重复标题会在单份文档内生成确定且唯一的 Unicode 锚点:
定 各项 为 言章.目录(「# 入门\n\n## 入门\n\n## 入门」);三个锚点依次为 入门、入门-2和入门-3。跨文档全局唯一仍需要调用方增加命名空间。
支持的语法与入口
支持范围包括:
- 一至六级标题、段落和分隔线;
- 平坦的有序/无序列表与引用;
- 严格闭合的三个反引号围栏代码和行内代码;
- 粗体、强调、删除线、链接和图片;
- 唯一标题锚点与目录。
| 场景 | 入口 |
|---|---|
| 直接得到安全 HTML | 渲染HTML |
| 为不可信输入收紧预算 | 渲染受限 |
| 检查或改写块节点 | 解析、解析受限 |
| 渲染调用方节点 | 渲染节点、渲染节点受限 |
| 只处理内联标记 | 渲染内联、渲染内联受限 |
| 生成目录 | 目录、目录受限 |
| 逐片写出 HTML | 流式渲染、流式渲染节点 |
| 不使用异常控制流 | 尝试解析、尝试渲染 |
手工节点不是受信输入。渲染器会拒绝未知节点类型、缺失字段、错误字段类型、越界标题层级和非文字列表项目。
对不可信输入设置预算
定 限制:典 为 {
「最大输入字符」:65536,
「最大行数」:4096,
「最大块节点」:2048,
「最大列表项目」:512,
「最大内联深度」:16,
「最大输出字符」:262144,
「最大片段」:8192
};
定 HTML:文 为 言章.渲染受限(源码,限制);面向外部内容应使用受限入口,而不是把库的较大硬上限当作业务配额。输出预算按 Unicode 字符计数,网络响应或文件写出还需在应用层限制 UTF-8 字节与总耗时。
流式输出
法 写响应片段(片段:文):空 则
# 交给调用方拥有的有界写入器
归 空;
终
定 统计:典 为 言章.流式渲染(源码,写响应片段,限制);
言 统计【「块节点数」】;
言 统计【「字符数」】;
言 统计【「片段数」】;流式 API 先完成 Markdown 块解析,再逐块输出 HTML;它减少完整 HTML 的额外收集,但不会消除完整节点列。回调是同步的,背压、取消、超时和外部写入错误由调用方处理。若后续片段失败,已经写出的片段不会自动撤回;需要原子正文时使用 渲染受限。
链接与可信扩展
普通链接允许 HTTP、HTTPS、邮件、电话、相对地址和片段,并拒绝控制字符、脚本和数据协议。图片地址比普通链接更严格,还拒绝邮件、电话和片段地址。协议检查不验证主机信誉、重定向、同源或业务授权。
扩展块是显式信任升级:
法 写可信片段(写入法:法):空 则
写入法(「<mark>已审计常量</mark>」);
归 空;
终
定 节点 为 言章.扩展块(写可信片段);扩展输出仍受总输出预算约束,但不会被清洗或转义。生成器及其输入必须全部可信,不能把用户文字直接插入扩展片段。
错误、权限与安全边界
定 结果:典 为 言章.尝试渲染(源码);
若 非 结果【「成功」】 则
言 结果【「错误」】【「代码」】;
终公开失败使用稳定 YANZHANG_*代码;捕获抛出型入口后也可调用 错误详情。完整详情包含位置和踪迹,返回不可信客户端前应过滤。

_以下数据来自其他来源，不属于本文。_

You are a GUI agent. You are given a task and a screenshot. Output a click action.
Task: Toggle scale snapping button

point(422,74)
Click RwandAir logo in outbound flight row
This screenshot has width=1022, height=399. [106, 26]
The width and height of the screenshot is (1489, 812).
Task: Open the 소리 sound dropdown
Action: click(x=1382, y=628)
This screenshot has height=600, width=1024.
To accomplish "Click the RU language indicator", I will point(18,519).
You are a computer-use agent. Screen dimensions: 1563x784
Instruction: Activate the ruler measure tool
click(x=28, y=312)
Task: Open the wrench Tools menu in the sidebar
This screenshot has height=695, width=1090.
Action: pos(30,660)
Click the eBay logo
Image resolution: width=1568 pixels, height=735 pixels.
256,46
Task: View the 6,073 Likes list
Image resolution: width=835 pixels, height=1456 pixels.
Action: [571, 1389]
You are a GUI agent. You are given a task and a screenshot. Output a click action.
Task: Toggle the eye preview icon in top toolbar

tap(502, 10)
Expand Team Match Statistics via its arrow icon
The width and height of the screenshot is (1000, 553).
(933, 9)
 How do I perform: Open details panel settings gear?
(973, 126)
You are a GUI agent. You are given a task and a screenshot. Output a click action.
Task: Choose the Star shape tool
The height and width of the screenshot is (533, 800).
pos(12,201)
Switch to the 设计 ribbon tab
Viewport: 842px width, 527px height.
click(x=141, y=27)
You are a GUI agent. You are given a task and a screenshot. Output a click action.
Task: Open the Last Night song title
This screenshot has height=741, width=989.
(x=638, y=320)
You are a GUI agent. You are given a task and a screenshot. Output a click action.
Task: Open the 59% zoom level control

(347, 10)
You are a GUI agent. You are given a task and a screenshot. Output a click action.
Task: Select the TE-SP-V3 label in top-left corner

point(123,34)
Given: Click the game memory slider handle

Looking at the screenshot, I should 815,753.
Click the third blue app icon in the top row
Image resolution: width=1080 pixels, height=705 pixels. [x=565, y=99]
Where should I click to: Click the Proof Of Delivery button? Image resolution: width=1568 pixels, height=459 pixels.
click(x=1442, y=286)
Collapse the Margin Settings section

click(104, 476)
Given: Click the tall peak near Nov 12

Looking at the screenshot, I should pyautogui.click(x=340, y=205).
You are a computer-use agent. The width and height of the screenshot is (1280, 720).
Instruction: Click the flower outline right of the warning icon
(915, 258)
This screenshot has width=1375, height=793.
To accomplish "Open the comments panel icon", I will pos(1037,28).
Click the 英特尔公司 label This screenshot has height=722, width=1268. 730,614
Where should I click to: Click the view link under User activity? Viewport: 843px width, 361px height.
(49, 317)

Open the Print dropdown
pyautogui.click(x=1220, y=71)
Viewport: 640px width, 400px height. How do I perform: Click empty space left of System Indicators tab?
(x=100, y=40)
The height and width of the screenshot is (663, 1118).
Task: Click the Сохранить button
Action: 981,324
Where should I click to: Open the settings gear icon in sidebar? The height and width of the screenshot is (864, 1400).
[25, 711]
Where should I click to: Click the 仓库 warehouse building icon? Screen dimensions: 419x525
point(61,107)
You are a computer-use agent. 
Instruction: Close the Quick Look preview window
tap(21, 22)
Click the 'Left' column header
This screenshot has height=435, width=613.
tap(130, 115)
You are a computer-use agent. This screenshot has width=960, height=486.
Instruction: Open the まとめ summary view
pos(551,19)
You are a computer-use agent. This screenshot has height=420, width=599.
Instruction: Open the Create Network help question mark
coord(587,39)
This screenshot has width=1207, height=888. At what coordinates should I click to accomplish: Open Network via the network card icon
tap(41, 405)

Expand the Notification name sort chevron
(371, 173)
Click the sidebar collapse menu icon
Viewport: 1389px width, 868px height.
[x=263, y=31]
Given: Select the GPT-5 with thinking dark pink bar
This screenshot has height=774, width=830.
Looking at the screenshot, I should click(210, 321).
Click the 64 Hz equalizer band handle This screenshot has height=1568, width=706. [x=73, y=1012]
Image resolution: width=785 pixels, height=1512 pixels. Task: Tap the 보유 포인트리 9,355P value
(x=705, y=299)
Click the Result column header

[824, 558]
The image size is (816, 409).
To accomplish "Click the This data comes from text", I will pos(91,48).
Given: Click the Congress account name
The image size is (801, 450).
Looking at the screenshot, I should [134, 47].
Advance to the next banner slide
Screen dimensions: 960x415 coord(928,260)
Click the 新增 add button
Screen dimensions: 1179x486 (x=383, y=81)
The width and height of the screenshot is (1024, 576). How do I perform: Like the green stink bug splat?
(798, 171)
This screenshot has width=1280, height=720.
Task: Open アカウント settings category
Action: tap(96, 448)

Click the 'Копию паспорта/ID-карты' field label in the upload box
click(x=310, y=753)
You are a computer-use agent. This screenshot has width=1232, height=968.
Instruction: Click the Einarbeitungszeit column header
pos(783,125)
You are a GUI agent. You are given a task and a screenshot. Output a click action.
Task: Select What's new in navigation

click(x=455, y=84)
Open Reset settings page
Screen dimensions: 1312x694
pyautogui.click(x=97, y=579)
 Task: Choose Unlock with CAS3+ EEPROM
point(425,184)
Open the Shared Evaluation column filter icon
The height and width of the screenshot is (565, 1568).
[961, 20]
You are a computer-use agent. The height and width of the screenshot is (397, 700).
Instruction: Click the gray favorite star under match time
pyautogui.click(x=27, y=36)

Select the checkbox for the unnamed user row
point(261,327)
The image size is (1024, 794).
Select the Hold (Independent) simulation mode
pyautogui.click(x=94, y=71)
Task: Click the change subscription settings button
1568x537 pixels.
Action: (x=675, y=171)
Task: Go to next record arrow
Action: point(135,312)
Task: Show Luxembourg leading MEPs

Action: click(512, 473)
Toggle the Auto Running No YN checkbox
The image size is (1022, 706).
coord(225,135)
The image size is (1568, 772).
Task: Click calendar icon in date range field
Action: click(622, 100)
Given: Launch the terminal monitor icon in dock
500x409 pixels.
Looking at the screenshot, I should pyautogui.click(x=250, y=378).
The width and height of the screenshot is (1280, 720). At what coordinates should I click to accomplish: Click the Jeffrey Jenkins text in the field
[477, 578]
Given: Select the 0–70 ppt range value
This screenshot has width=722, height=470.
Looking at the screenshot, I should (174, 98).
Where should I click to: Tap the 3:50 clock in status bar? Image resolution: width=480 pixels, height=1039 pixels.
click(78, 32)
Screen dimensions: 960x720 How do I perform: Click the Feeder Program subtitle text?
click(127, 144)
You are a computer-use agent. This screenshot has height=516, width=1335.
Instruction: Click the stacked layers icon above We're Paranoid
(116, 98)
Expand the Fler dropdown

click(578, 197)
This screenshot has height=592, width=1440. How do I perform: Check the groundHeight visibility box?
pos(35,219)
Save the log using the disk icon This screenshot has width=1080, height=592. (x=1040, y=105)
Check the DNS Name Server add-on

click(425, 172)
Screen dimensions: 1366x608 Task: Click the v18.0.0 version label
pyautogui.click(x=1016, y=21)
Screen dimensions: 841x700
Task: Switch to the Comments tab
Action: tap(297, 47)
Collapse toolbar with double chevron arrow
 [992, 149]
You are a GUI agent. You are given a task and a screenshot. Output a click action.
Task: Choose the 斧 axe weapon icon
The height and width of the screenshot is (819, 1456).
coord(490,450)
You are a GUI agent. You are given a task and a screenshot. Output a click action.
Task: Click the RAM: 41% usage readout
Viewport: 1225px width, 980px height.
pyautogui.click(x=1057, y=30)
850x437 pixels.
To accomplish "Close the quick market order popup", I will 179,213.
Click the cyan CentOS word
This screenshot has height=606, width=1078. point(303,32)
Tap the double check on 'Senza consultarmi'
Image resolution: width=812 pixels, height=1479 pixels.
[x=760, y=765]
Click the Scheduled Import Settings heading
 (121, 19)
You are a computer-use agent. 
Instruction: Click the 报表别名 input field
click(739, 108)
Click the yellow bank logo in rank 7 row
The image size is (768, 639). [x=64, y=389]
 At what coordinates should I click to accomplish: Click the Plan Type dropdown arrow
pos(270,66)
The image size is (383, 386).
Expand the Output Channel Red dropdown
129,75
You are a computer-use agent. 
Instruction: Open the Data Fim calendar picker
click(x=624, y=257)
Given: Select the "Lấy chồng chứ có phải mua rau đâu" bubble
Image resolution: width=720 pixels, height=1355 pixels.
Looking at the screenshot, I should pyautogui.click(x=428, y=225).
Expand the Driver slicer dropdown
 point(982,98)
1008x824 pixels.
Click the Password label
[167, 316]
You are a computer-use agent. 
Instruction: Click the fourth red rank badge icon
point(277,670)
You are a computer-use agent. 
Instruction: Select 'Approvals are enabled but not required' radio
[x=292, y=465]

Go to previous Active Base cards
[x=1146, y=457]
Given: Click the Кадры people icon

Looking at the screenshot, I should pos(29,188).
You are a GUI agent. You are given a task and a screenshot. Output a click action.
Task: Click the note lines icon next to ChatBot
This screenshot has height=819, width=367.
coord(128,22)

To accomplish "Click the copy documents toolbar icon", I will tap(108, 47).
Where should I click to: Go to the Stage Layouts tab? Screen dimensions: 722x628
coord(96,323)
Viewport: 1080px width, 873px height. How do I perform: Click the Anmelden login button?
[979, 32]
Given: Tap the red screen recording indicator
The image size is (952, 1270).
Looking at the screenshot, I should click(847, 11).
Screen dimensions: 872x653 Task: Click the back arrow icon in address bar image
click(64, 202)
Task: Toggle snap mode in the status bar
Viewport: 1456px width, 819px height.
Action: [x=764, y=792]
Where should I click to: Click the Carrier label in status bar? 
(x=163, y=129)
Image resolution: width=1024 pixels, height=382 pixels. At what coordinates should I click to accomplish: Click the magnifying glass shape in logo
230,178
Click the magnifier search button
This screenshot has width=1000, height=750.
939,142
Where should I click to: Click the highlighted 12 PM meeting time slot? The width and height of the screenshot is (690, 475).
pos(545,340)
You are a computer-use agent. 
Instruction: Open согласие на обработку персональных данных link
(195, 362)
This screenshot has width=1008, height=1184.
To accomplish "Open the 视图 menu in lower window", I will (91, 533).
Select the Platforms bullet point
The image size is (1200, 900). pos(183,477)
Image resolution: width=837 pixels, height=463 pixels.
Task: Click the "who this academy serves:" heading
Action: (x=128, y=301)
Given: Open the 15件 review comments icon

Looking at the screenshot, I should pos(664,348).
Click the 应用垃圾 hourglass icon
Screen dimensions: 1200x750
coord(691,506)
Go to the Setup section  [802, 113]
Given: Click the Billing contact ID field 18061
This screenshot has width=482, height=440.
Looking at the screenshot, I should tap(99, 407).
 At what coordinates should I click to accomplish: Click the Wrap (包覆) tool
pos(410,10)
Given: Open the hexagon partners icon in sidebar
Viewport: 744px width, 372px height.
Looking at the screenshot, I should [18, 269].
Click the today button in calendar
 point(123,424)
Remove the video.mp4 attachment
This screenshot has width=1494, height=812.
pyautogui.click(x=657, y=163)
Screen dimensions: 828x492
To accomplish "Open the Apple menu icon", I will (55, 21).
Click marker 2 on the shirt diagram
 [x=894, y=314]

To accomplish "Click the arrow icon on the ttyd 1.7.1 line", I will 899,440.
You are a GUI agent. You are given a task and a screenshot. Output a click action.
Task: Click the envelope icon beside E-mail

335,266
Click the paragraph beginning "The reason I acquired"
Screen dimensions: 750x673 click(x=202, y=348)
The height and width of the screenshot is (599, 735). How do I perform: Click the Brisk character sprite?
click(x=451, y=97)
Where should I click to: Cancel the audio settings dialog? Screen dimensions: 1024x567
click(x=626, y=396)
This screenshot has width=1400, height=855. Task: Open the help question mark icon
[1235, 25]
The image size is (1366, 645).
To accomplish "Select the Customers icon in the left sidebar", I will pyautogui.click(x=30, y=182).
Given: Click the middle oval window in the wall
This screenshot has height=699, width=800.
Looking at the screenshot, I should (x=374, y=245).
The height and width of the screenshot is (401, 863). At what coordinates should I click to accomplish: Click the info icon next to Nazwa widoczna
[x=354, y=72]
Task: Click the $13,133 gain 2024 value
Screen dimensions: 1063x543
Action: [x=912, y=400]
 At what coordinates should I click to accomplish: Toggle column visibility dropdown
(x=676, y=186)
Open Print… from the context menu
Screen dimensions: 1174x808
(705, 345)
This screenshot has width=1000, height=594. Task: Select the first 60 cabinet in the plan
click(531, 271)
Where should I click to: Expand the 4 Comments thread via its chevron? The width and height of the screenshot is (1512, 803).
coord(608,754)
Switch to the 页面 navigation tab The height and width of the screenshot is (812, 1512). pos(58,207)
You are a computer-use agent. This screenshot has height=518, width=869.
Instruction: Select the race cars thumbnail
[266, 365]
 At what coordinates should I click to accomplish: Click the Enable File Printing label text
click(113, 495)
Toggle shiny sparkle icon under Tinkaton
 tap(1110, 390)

言章清单不申请文件、网络、监听、环境、进程或原生扩展权限。它依赖的言页也固定在公开稳定标签;依赖图中的权限不会被页面代码动态扩大。
已知限制
- 不是完整 CommonMark 或 GFM 实现,不支持嵌套列表、表格、脚注、任务列表和引用式链接。
- 不解析、清洗或透传原始 HTML;未知 HTML 写法按普通文字转义。
- 围栏代码只支持三个反引号,结束行修整后必须严格等于三个反引号。
- URL 策略只判断字符与协议,不检查实际目标、重定向、同源或访问权限。
- 流式接口不是增量 Markdown 解析器,也不提供异步背压、取消或事务式回滚。
扩展块不会自动净化输入,只能用于已审计生成器和可信数据。